* Work instructions
Your output should be the exact lines from the start of the data through the line containing "You are a computer-use", with no pictures.

[Excerpts from a dataset]
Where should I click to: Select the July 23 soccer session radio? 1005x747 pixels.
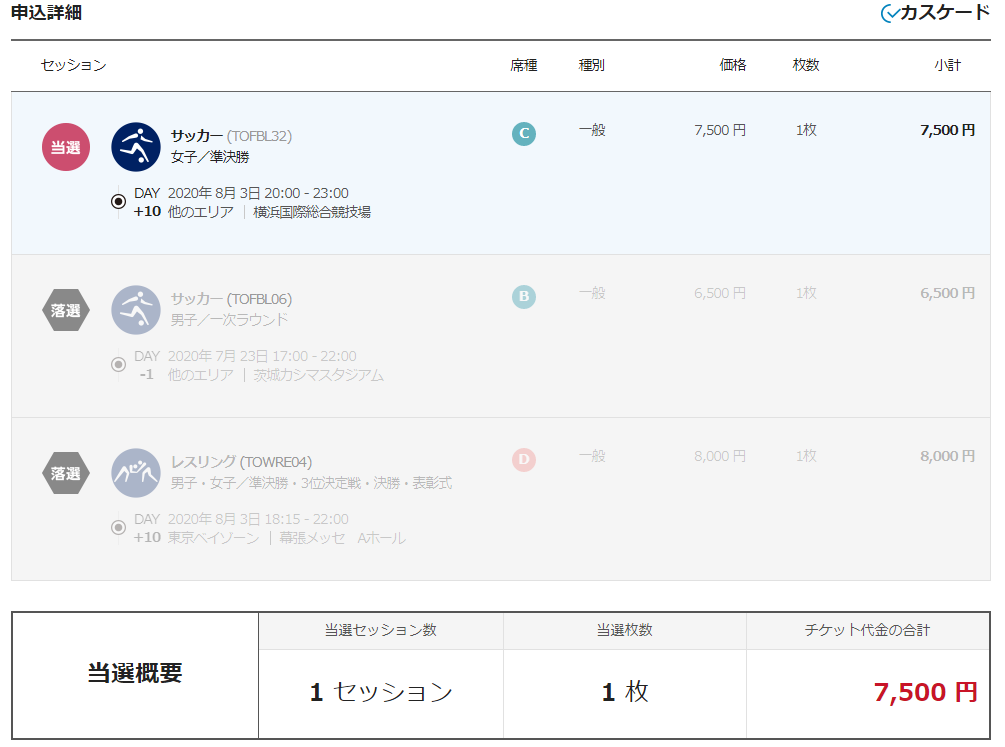[x=119, y=365]
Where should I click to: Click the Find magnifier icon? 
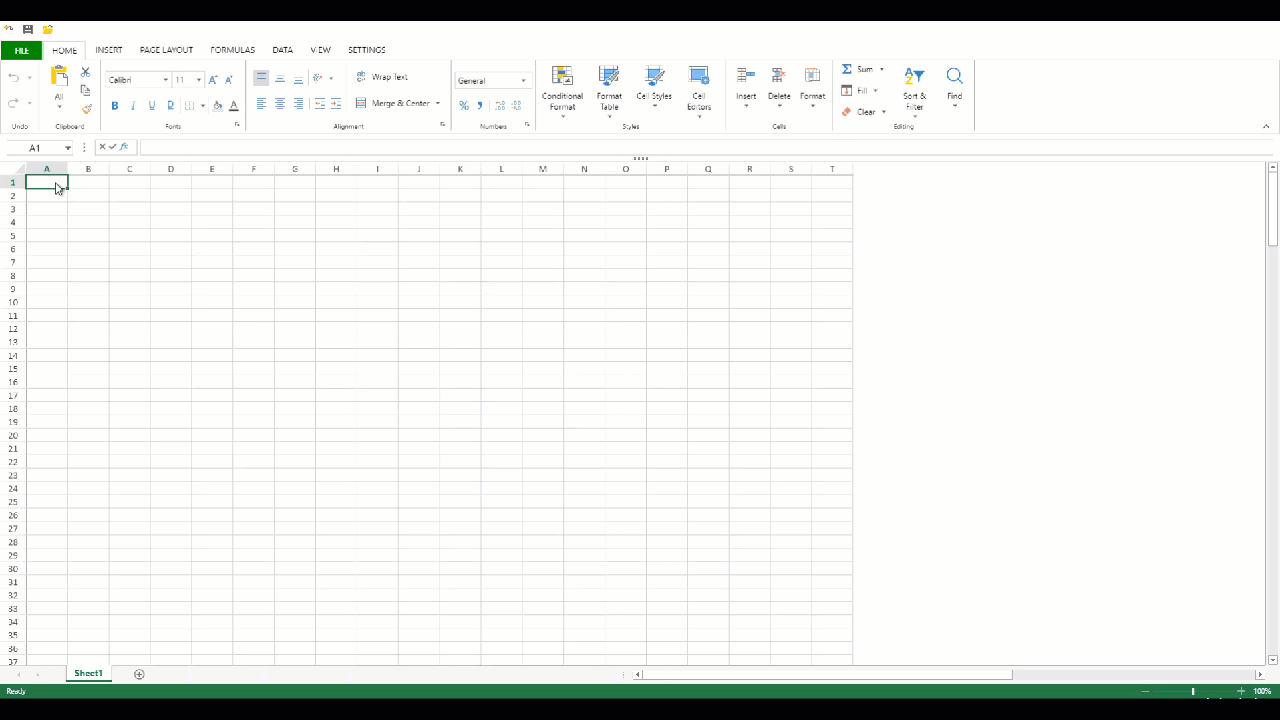click(954, 77)
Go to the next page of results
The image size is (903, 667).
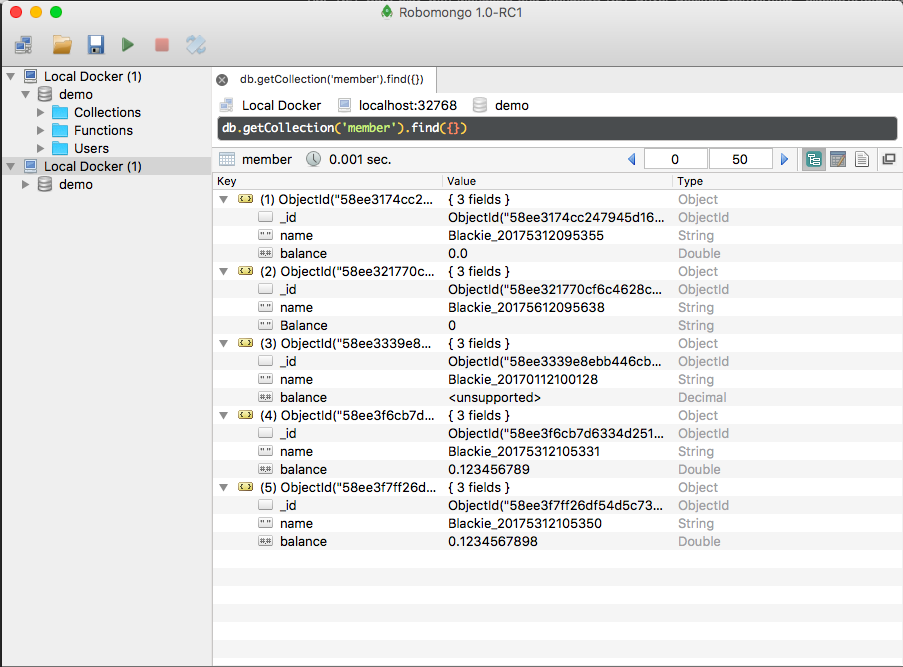click(784, 159)
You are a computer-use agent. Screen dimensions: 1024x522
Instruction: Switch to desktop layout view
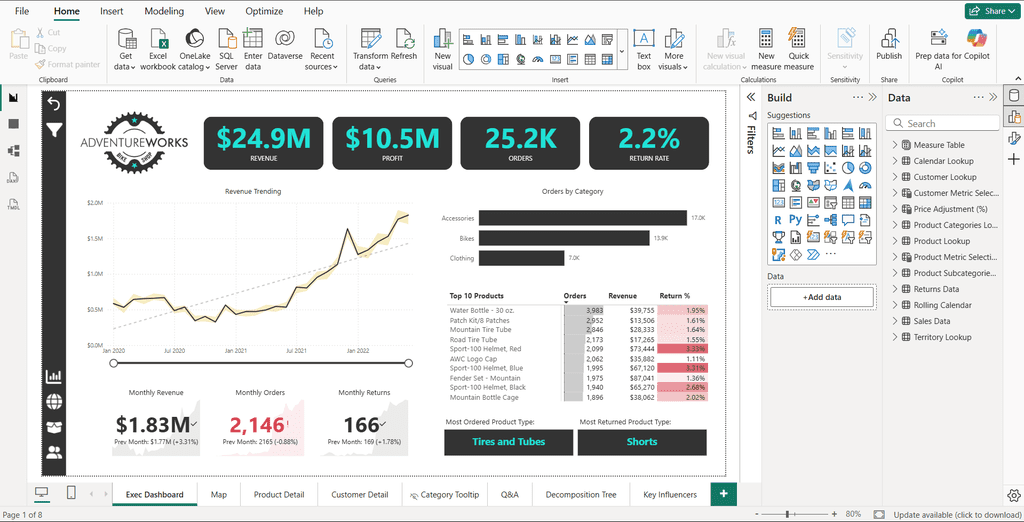(x=42, y=493)
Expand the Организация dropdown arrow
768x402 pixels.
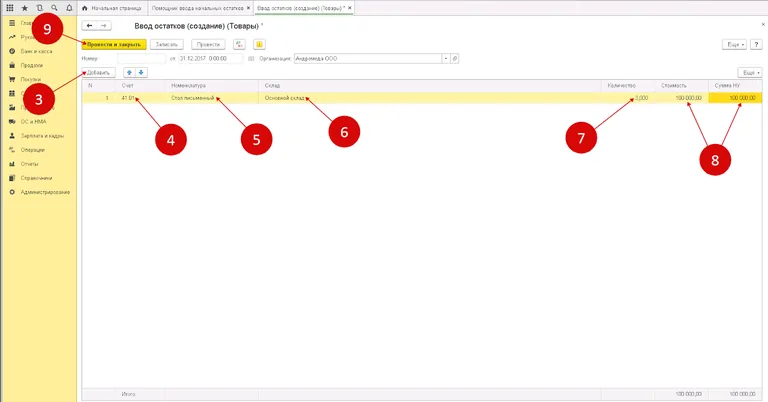[445, 59]
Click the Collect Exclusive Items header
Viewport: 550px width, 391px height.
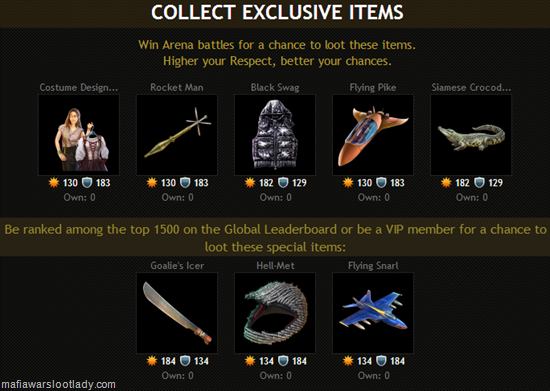[277, 13]
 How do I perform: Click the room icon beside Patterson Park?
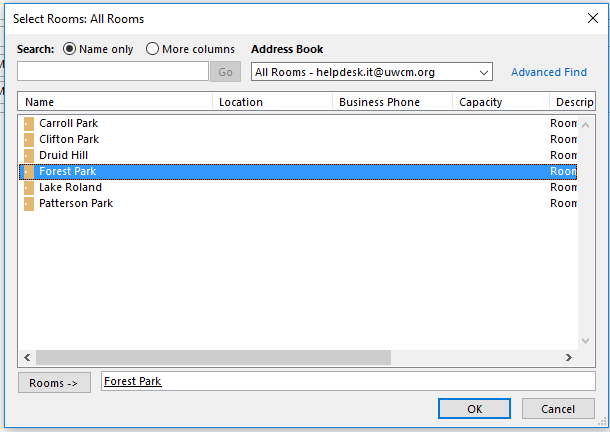(x=28, y=203)
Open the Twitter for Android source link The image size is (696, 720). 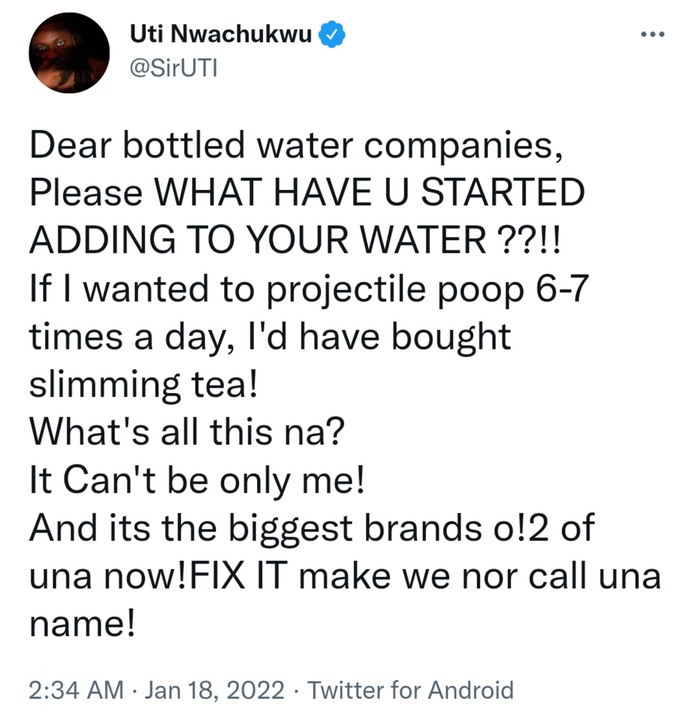pos(410,689)
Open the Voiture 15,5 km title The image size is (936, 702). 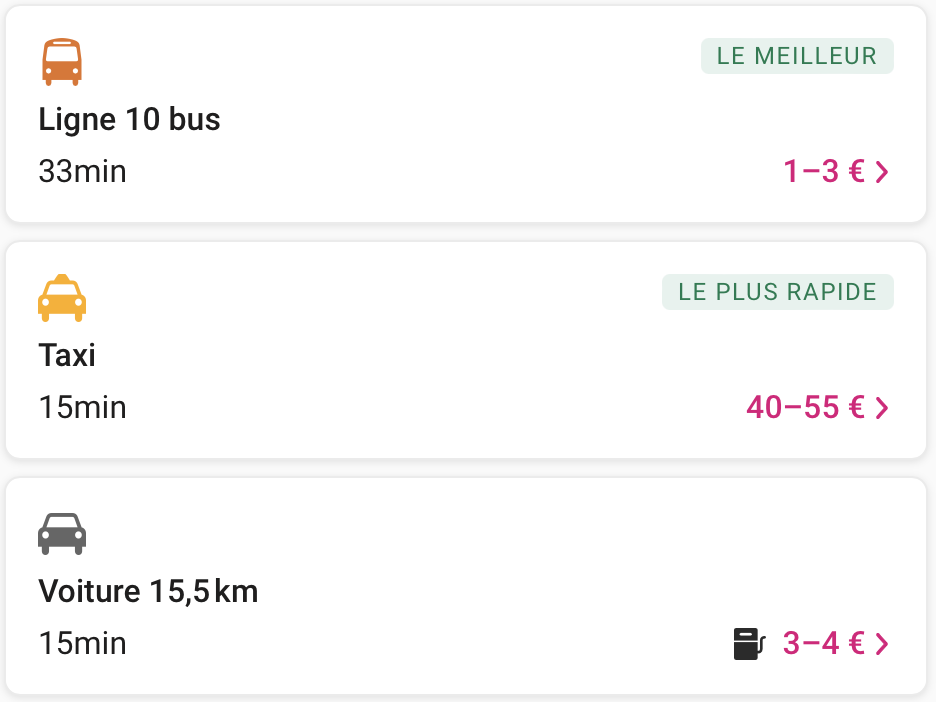point(148,592)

* Exercise result
Where should I click to: Select the July 23 soccer session radio? 1005x747 pixels.
[x=119, y=365]
Where should I click to: Click the Find magnifier icon? 
click(954, 77)
Go to the next page of results
The image size is (903, 667).
click(784, 159)
You are a computer-use agent. Screen dimensions: 1024x522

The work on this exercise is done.